Here on the LiveWire we’ve had plenty of comment on bid data – big data solutions and gizmos, is it a big con, or just too clever for end users?
One thing I have learned over my many years specialising in health and social information is that there is no shortage of content. We just haven’t been very good at sharing. Well, maybe I should qualify that statement by saying that the technology sharing capability was somewhat limited.
Indulge me whilst I harp on about health data and content. So much of our health is influenced by the way we live our lives – that means your education, where you work, what you do, how you spend your leisure time, where you live, your levels of disposable income, what you eat – these all have an influence on your health. To get the full picture of health we need a myriad of data. To solve and design services around health and social care we need to be able to create the big picture – we need all of the apple pie.

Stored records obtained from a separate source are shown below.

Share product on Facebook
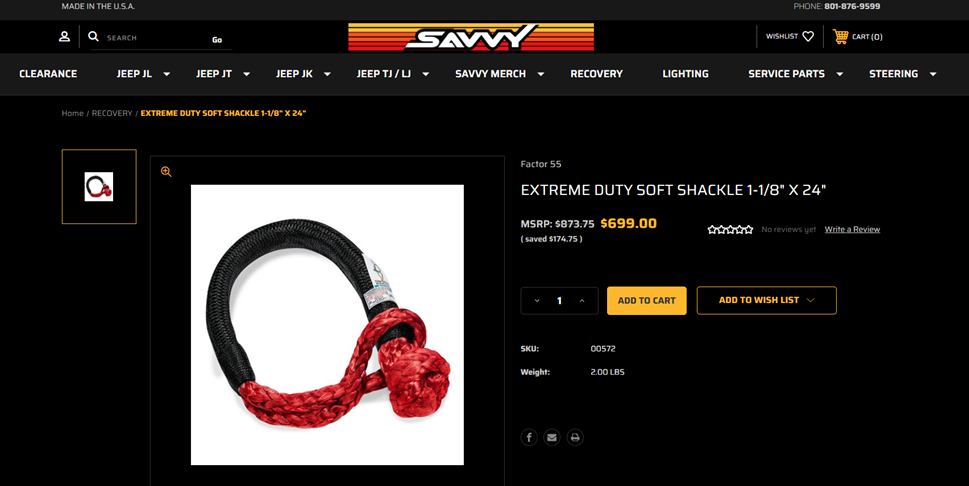This screenshot has width=969, height=486. (x=529, y=437)
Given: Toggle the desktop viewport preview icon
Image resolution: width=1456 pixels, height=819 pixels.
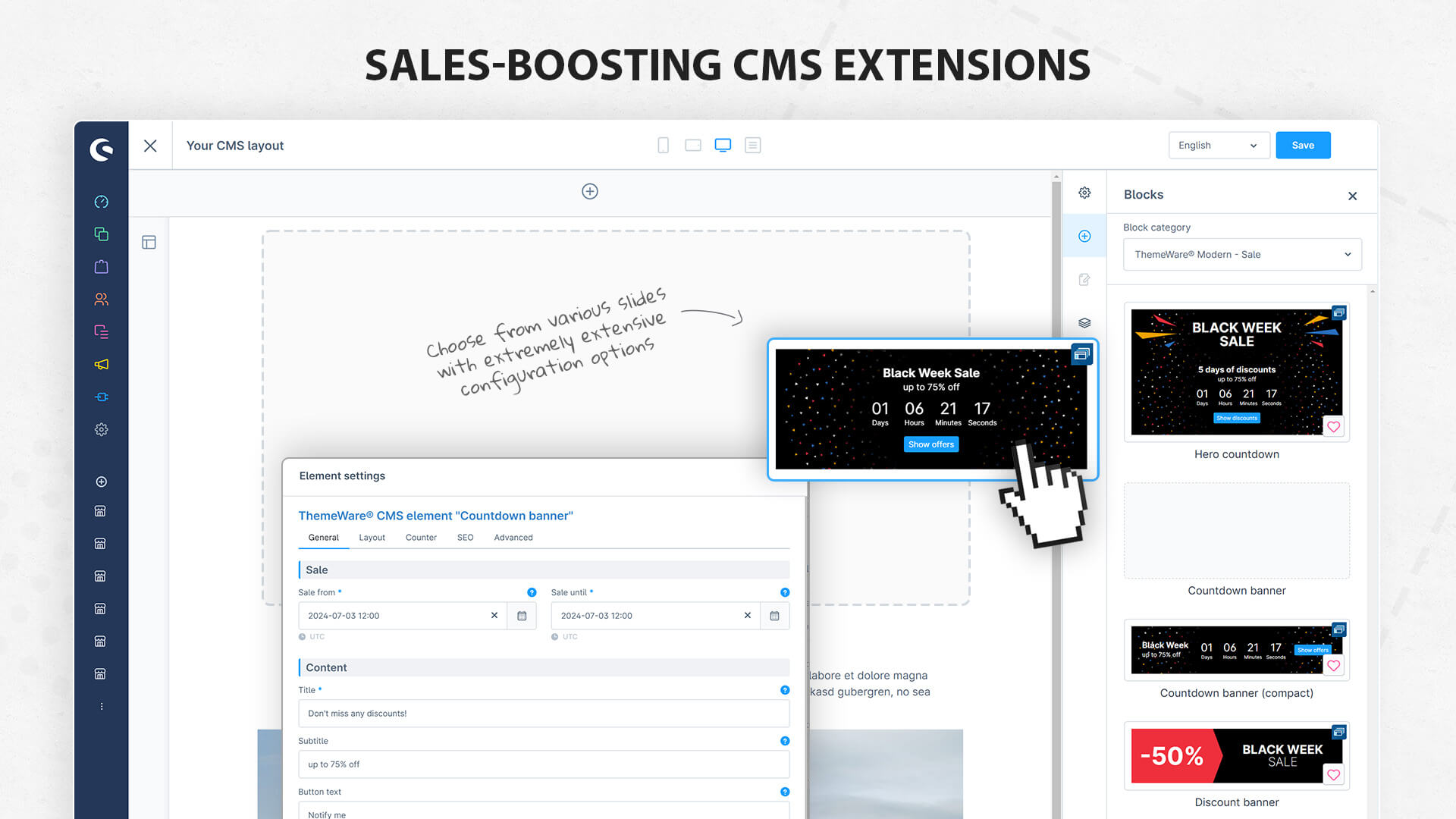Looking at the screenshot, I should (723, 145).
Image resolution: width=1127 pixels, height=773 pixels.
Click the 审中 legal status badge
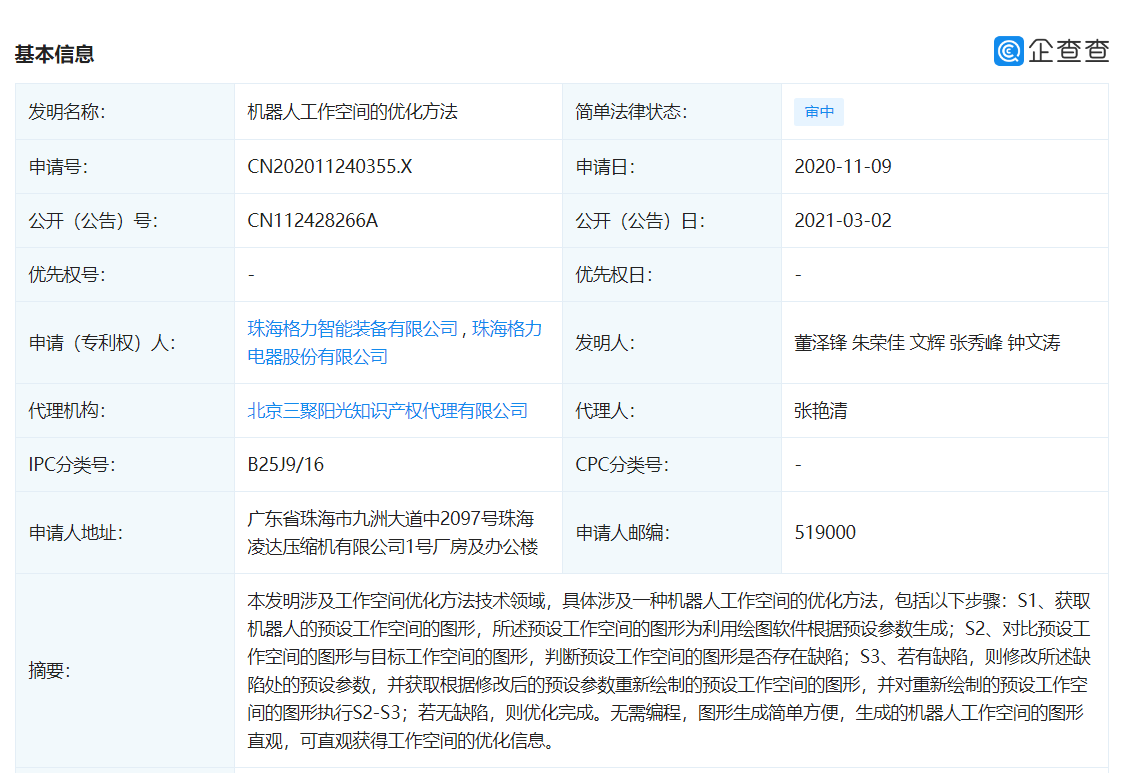coord(819,112)
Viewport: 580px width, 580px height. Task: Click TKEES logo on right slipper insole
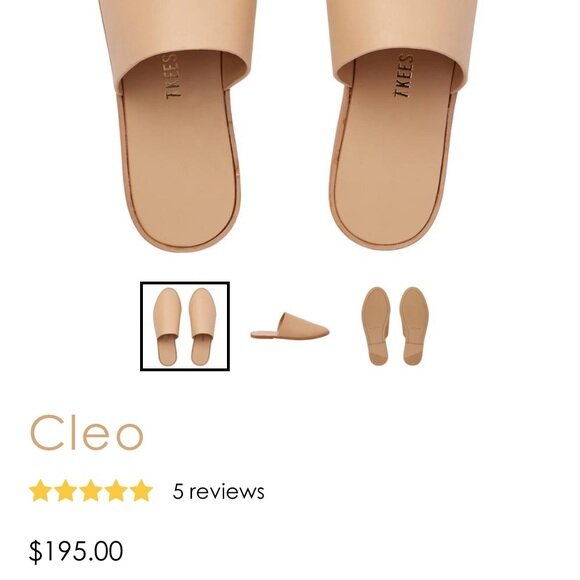coord(404,76)

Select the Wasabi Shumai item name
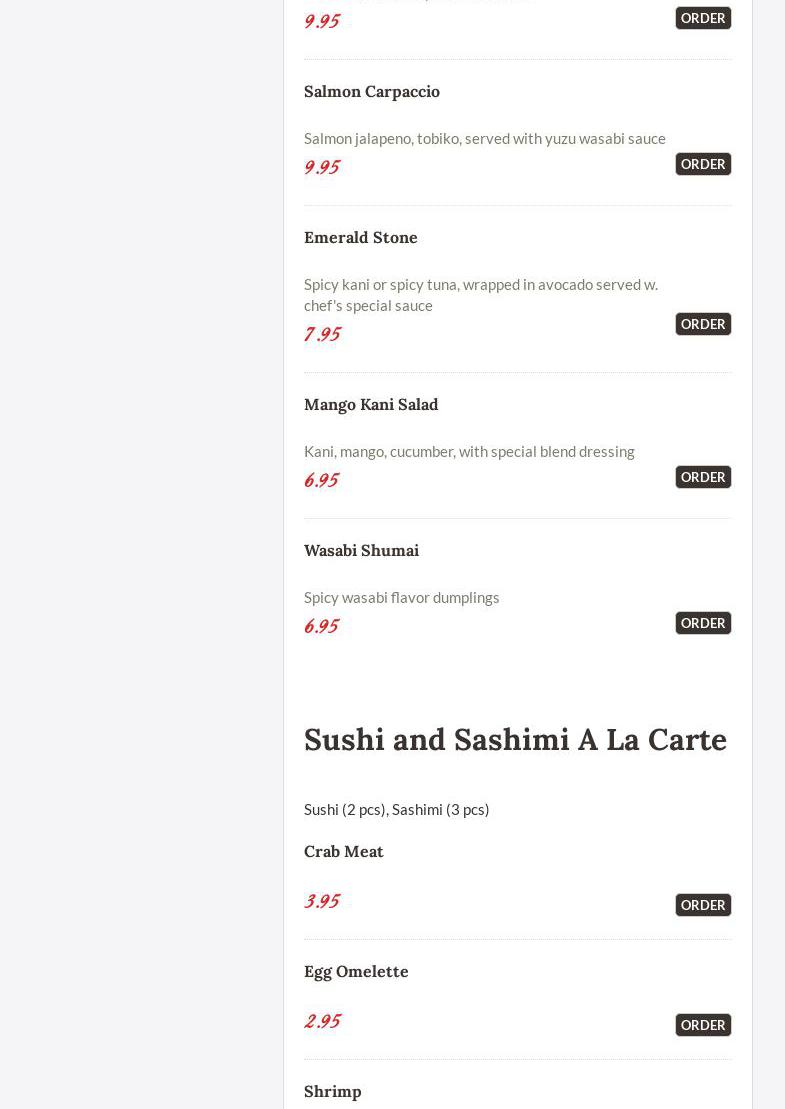point(361,550)
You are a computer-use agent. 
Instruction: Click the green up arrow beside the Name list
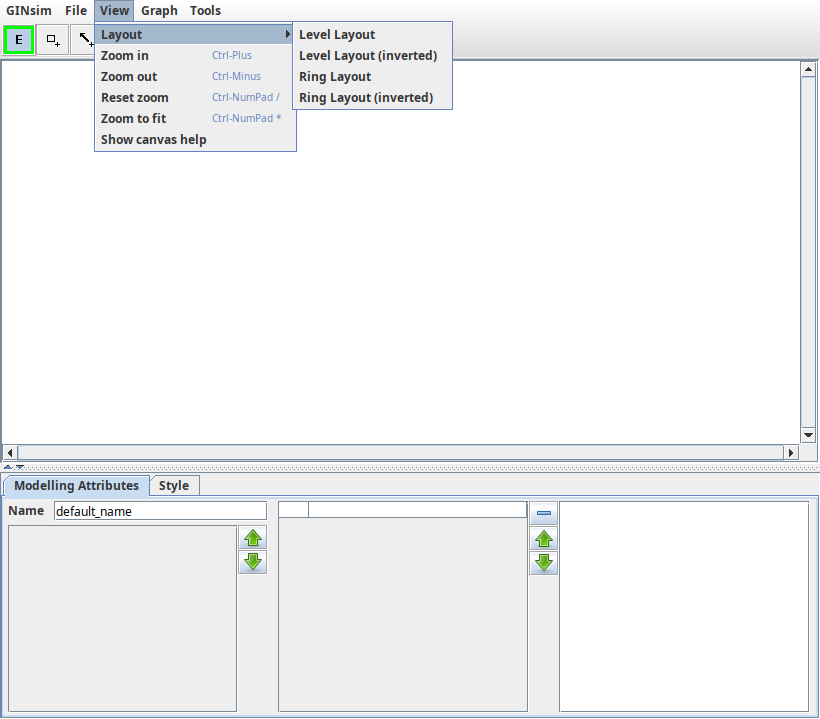[x=253, y=538]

We never had a shortage of big data. We just didn’t know what to do with big data. And each healthcare provider, third sector organisation and public sector services like housing, regeneration, sports and libraries, social care services were all busy spending money on generating and/or collecting the same content. This is a multi-layered multidemsional process.
I have been checking out Patchwork Nation project recently from the Jefferson Institute. A project that quite simply delivers national data with a local context. The added twist is that it must be visually interesting too. It is a demographic and geographic breakdown of the US nation into 12 different types of community. Counties are used as the building blocks.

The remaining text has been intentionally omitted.